Some distilleries produce different brands of whiskey. Most come from Kentucky. You can see that some distilleries produce tons of different types, but this can be a bit misleading because some of those different types are just slight variations (e.g., Eagle Rare 10, Eagle Rare 17), whereas others are completely different brands (e.g., Buffalo Trace, Blanton's). For now, it's probably best to just ignore the location feature, but we'll keep it in mind for modelling, if we get desperate. One idea would be to create 2 fields from this: 1 for the geographic state (e.g., Kentucky), and another for the distillery (e.g., Booker's).

Let's look at the distribution of flavor values? Intent is to see if there are any errors or something worth noting.

In [46]:
fig, axs = plt.subplots(nrows=5, ncols=3, figsize=(20, 20), facecolor='w', edgecolor='k')
fig.subplots_adjust(hspace = .5, wspace=.2)
axs = axs.ravel()
fontsize = 10

flavors = ['Smoky', 'Peaty', 'Spicy', 'Herbal', 'Oily', 'Full-bodied', 'Rich',\
        'Sweet', 'Briny', 'Salty', 'Vanilla', 'Tart', 'Fruity', 'Floral']

# plot histograms
for i, flavor in enumerate(flavors):
    axs[i].hist(df2[flavor], alpha=0.7, color='lightblue', bins='auto', density=False, histtype = 'bar', edgecolor='k')
    axs[i].set_title("Distribution of " + flavor + " Flavor", fontsize=fontsize)
    axs[i].set_xlabel(flavor + " Flavor", fontsize=fontsize)
    axs[i].set_ylabel('Count', fontsize=fontsize)
    
# removes the empty one, since we only have 14 flavors, not 15
axs[14].set_axis_off()

These all seem pretty reasonable, and I'm glad that the values have a good spread. A few flavors are a bit skewed, and these are the ones that we inspected above.

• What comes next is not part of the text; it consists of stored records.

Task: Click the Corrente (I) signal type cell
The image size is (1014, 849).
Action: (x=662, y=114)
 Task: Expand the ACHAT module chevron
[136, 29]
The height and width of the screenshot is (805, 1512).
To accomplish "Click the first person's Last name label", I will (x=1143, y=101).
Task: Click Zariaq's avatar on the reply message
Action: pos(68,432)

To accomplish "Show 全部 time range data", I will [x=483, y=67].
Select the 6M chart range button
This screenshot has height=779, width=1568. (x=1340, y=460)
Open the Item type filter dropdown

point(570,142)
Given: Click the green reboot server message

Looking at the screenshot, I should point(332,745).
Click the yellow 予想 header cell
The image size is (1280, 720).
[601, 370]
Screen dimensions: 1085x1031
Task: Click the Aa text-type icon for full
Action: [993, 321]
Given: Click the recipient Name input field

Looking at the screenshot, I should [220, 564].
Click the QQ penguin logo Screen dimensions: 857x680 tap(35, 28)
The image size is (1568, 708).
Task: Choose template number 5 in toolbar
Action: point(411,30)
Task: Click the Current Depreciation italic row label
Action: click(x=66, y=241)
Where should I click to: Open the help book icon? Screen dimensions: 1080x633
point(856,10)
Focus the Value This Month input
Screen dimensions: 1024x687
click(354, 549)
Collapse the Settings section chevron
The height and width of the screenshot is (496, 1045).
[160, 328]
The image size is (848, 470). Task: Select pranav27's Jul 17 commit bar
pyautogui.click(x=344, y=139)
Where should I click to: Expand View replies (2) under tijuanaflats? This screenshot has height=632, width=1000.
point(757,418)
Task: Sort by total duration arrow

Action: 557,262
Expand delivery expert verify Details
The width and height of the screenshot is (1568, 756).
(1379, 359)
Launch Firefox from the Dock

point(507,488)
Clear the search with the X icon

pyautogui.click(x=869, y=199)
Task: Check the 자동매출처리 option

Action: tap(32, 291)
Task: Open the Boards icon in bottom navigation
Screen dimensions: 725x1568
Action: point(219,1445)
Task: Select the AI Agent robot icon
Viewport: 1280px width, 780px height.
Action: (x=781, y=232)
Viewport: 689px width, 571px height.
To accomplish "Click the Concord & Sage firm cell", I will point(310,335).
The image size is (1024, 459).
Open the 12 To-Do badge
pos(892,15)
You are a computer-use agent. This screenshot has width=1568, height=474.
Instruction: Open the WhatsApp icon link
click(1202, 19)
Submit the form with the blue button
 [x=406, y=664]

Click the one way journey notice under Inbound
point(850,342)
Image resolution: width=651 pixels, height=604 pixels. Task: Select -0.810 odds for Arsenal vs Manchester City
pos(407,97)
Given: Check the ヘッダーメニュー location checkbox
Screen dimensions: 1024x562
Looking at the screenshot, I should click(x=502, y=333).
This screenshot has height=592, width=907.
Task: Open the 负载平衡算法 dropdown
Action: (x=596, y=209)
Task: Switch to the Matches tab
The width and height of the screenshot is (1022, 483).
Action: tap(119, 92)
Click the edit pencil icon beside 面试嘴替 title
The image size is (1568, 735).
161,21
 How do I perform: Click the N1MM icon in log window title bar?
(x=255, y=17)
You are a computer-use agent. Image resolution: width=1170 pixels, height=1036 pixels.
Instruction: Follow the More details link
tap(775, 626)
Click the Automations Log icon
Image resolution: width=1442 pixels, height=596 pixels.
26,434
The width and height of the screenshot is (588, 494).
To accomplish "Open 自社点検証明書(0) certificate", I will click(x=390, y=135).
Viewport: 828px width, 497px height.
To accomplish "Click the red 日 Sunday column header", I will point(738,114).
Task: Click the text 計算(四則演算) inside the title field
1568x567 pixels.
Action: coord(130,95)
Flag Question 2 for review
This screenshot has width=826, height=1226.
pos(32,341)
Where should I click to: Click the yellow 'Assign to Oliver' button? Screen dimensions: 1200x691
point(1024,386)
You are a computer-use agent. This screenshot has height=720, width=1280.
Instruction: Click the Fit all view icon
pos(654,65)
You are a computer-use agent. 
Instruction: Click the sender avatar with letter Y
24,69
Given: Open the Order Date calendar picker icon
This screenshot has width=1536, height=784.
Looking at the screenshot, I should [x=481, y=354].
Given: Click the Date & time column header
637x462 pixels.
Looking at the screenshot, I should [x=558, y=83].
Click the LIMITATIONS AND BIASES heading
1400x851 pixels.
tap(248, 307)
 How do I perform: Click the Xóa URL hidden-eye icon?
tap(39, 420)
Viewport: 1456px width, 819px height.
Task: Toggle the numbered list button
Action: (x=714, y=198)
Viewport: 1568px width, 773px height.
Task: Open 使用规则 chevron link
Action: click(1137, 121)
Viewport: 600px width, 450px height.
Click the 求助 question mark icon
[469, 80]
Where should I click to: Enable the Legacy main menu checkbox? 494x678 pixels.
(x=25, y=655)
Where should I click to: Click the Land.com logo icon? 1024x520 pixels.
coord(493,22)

Let's look for any patterns/correlations that may exists between our features. Since some of the above flavors are skewed (e.g., Salty is usually 0), we would not be able to discern any meaningful trend, so we can throw this out from our visualization. Otherwise, our graph woud just be a bunch of points overlapping one another at the 0 value.

In [47]:
grid_features = ['Smoky', 'Spicy', 'Herbal', 'Oily', 'Full-bodied', 'Rich',\
        'Sweet', 'Vanilla', 'Fruity', 'Floral', \
        'Age', 'Price', 'Customers\' Rating', 'Expert Score']

scatter = pd.plotting.scatter_matrix(df2[grid_features], alpha=0.4, figsize=(20,20));
for ax in scatter.ravel():
    ax.set_xlabel(ax.get_xlabel(), rotation = 90)
    ax.set_ylabel(ax.get_ylabel(), rotation = 90)

We see that:

  • Customer's Rating is highly correlated with the expert's rating
  • The higher the Price, the more likely it is to have a high score from both customers and experts
  • The higher the Richness, the more Full-bodied and Sweet it tends to be (strong correlations)
  • The higher the Oiliness, the more likely it is to be Full-bodied
  • No individual flavor seems correlated with the scores from customers or experts. The closest trend is from Full-bodied and Rich, as they seem slightly directly correlated with the scores.

This is an indication that predicting the score is not trivially easy; the Full-bodied and Richness can play some role, but if flavors give any indication, it'll be due to a combination of flavors instead of any one particular flavor.